Het gesprek vindt plaats in het kantoor van het Steunpunt in de bibliotheek, waar ze zich kind aan huis voelt. Haar man Mahmoud, die de prachtige plant naast Walaa van de dood heeft gered, is thuisgebleven bij hun vier kinderen. “Meubels voor onze flat, emails, rekeningen, moeilijke brieven van DUO, het vinden van een goede plek voor onze inburgeringscursus en taalcursussen: met alles hebben ze ons hier geholpen”, vertelt Walaa. Maar ze is zelf ook bepaald geen stilzitter. “In Aleppo was ik docente op een basisschool. Dat gaat hier niet, vanwege de taal. Ik werk wel twee dagen per week als vrijwilliger in de kinderopvang en ik geef hier in de bibliotheek Arabische les aan kinderen van Arabisch sprekende ouders. Heel fijn, maar ik wil graag betaald werk doen. In september ben ik gestart met een opleiding tot schoonheidsspecialiste, dankzij het Steunfonds Vluchtelingen De Bilt. Het is wel moeilijk, met woorden als huidtype. Maar ik doe bij Taleninstituut Babel een taalcursus niveau B1, dus mijn Nederlands wordt steeds beter. Daarnaast oefen ik elke vrijdagochtend mijn Nederlands met mijn buurvrouw. Zij is als een oma voor mijn kinderen.”

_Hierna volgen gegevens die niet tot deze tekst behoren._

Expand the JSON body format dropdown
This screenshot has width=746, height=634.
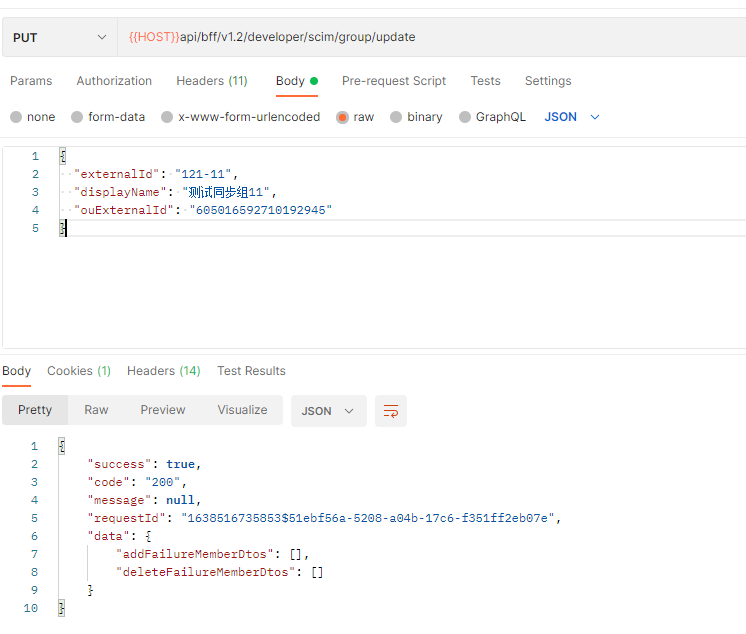(572, 117)
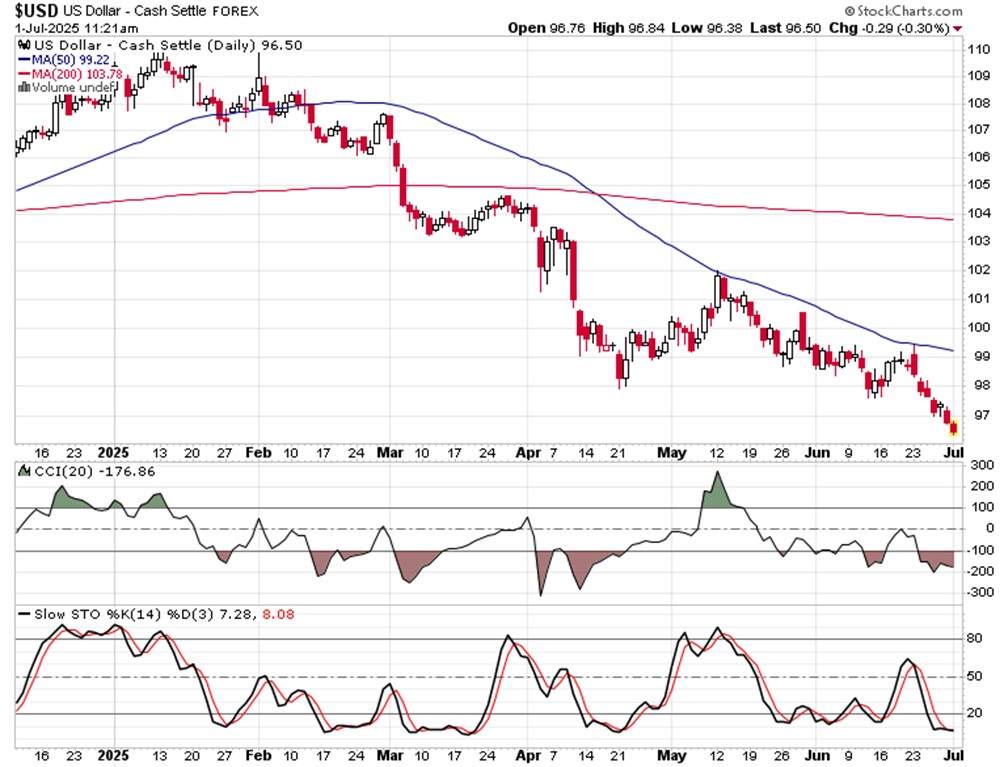Click the Slow STO legend line marker

(24, 612)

Op de vraag of Walaa nog terug zou willen naar Aleppo schudt ze haar hoofd. “Ik mis mijn familie erg, maar alles is daar kapot. Er is geen toekomst voor mijn kinderen. Hier doen ze het heel goed op school. We voelen ons ook helemaal thuis in De Bilt. De Nederlanders zijn echt lieve mensen. Daarnaast hebben we af en toe contact met landgenoten (er wonen zo’n 50 Syrische gezinnen in gemeente De Bilt, red.). Mijn man heeft iets meer moeite met de taal maar dat gaat steeds beter. Hij is bezig met zijn groot rijbewijs, zodat hij vrachtwagenchauffeur kan worden. En hij werkt twee dagen per week bij de Voedselbank in Zeist.”
Het moeilijkste vindt ze op dit moment nog alle e-mails die ze moet sturen, voor studie, voor allerlei regeldingen, voor alles eigenlijk. Laatste vraag, wat ze het lekkerste vindt van de Nederlandse keuken? “Beschuit met muisjes!” roept Walaa met een stralende lach.